19 gennaio 2017

Ancora sulla "santa" inquisizione



Dedichiamo questo pezzo a quanti si ostinano a chiudere gli occhi sul fatto incontrovertibile che lo stalinismo applicò contro i suoi oppositori interni lo stesso metodo utilizzato per secoli dal Santo Uffizio contro tutti gli eretici o presunti tali.  fv

L'Inquisizione in Italia. Quel tribunale custode del potere temporale

 Vincenzo Lavenia

«Se volete somigliare a Gesù Cristo, siate martiri e non carnefici». Lo scriveva Voltaire nel Trattato sulla tolleranza, bollando i roghi della giustizia ecclesiastica. Lo ripete Andrea Del Col nel ponderoso volume L'Inquisizione in Italia dal XII al XXI secolo (Mondadori). La sua coscienza di cristiano è turbata dai mille anni di coercizione religiosa promossa da Roma, ma il lettore non dovrà aspettarsi cedimenti al facile moralismo che domina le indagini storiche degli ultimi anni. Chi di recente ha tentato di assolvere l'Inquisizione vinto da nostalgie reazionarie non ha mai messo piede in archivio, ricorda l'autore; chi ancora ne dipinge le procedure a tinte «neogotiche», ignorando i risultati di molte ricerche rigorose, ricicla stereotipi della propaganda di quei protestanti che in età moderna non furono più teneri dei cattolici quando si trattò di annientare i «nemici».
Del Col ha la capacità di esporre i fatti in modo chiaro anche a chi nulla sa dei dibattiti che impegnano gli storici di professione (virtù rara); e ha il coraggio di raccontarne per la prima volta tutta la lunga vicenda dalla lotta anticatara alla condanna della Teologia della liberazione. Poiché Roma ospita il papato parlare di Inquisizione nel nostro paese significa interrogarsi sulla «mancata Riforma» in Italia: una questione che ha alle spalle una lunga (e stanca) tradizione. E tuttavia il libro non assume né la prospettiva giacobina di De Sanctis né quella, più sfumata, di Croce (e di Gramsci). Più che di eretici l'autore parla di giudici, per dirci che l'Inquisizione non costituì un incidente di percorso nella storia della Chiesa. Fondato sul diritto canonico e radicato in una teologia che giustifica la coercizione religiosa, il Sant'Uffizio condizionò la struttura dogmatica e lo scontro di potere interno alla gerarchia. Che dopo due secoli un papa provenga di nuovo da una carriera interna alla Congregazione per la Dottrina della Fede (il nome che il Sant'Uffizio ha assunto dopo il Vaticano II) rivela che quella storia non è affatto conclusa. Né si può dire, con la domanda di perdono pronunciata da Giovanni Paolo II, che l'errore è stato dei singoli e non dell'intera istituzione, se di errore si deve parlare in sede storica.

• **Compiti assegnati**
[a] Per ciascuna affermazione indica se concorda con il testo sull'Inquisizione. Rispondi sì o no e cita alla lettera le parole del testo che lo stabiliscono. (i) Il volume di Andrea Del Col è pubblicato da Mondadori. (ii) Secondo l'autore, chi ha tentato di assolvere l'Inquisizione ha svolto lunghe ricerche in archivio. (iii) Il libro adotta la prospettiva giacobina di De Sanctis.
[b] Secondo il testo sull'Inquisizione, quale nome ha assunto il Sant'Uffizio dopo il Vaticano II?
[c] Scrivi il seguito del testo sull'Inquisizione a partire dall'ultima frase riportata.

• **Estratto del dataset**
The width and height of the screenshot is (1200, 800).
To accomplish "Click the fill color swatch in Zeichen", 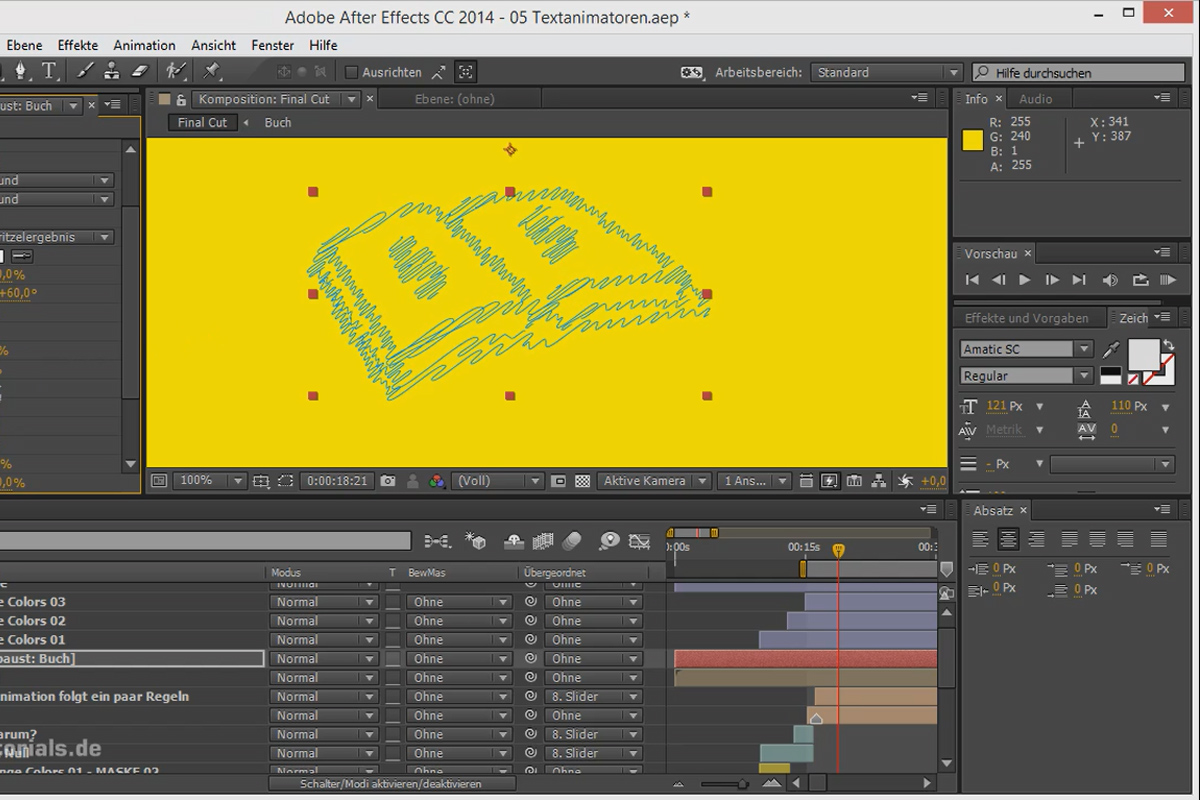I will 1144,354.
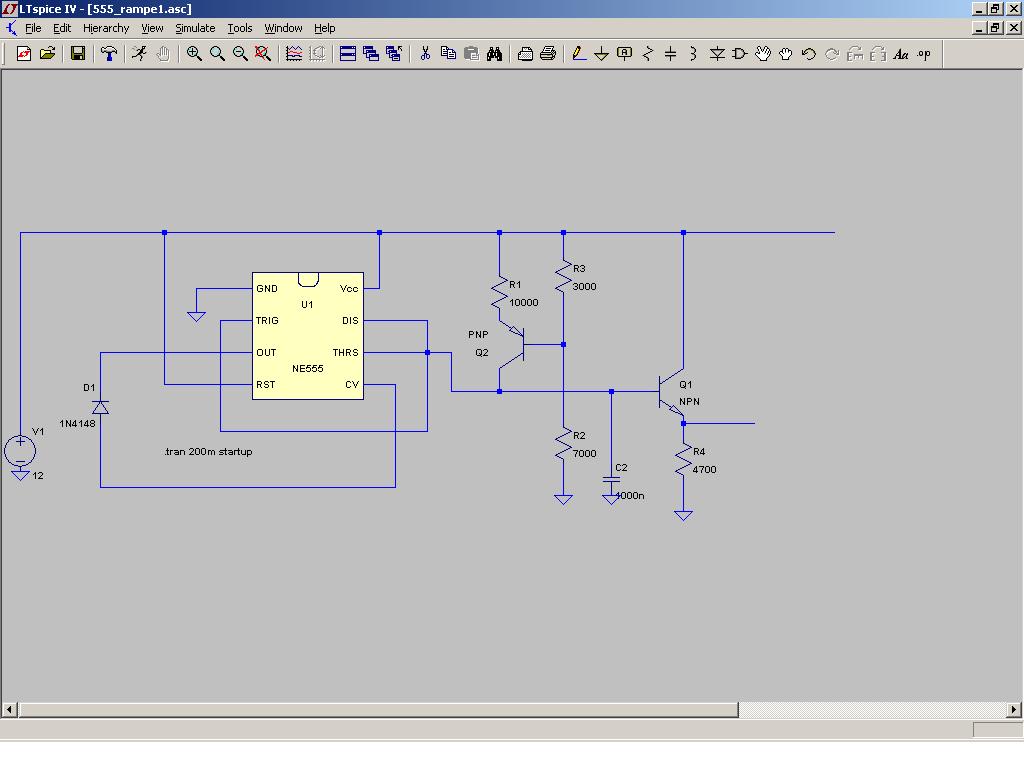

• **Risposte ai compiti**
[a]
(i) Sì: «L'Inquisizione in Italia dal XII al XXI secolo (Mondadori)».
(ii) No: «Chi di recente ha tentato di assolvere l'Inquisizione vinto da nostalgie reazionarie non ha mai messo piede in archivio».
(iii) No: «il libro non assume né la prospettiva giacobina di De Sanctis né quella, più sfumata, di Croce (e di Gramsci)».

[b] Congregazione per la Dottrina della Fede.

[c]
Il Giubileo del 2000, ricorda Del Col, ha permesso agli studiosi di accedere a fonti sino ad allora inaccessibili, ma la riflessione sull'Inquisizione deve molto alla caduta del franchismo in Spagna e alle ricerche di storici della cultura popolare (Carlo Ginzburg), a interpreti del peso dell'egemonia cattolica in Italia (Adriano Prosperi), a chi ha posto in rilievo quanto abbia contato l'apparato penale dell'Inquisizione nella nascita del reato d'opinione (Elena Brambilla) e a chi ha ricostruito le vicende dei processi e della censura (Massimo Firpo, Gigliola Fragnito) o l'assenza di cacce alle streghe nell'Italia moderna (Giovanni Romeo).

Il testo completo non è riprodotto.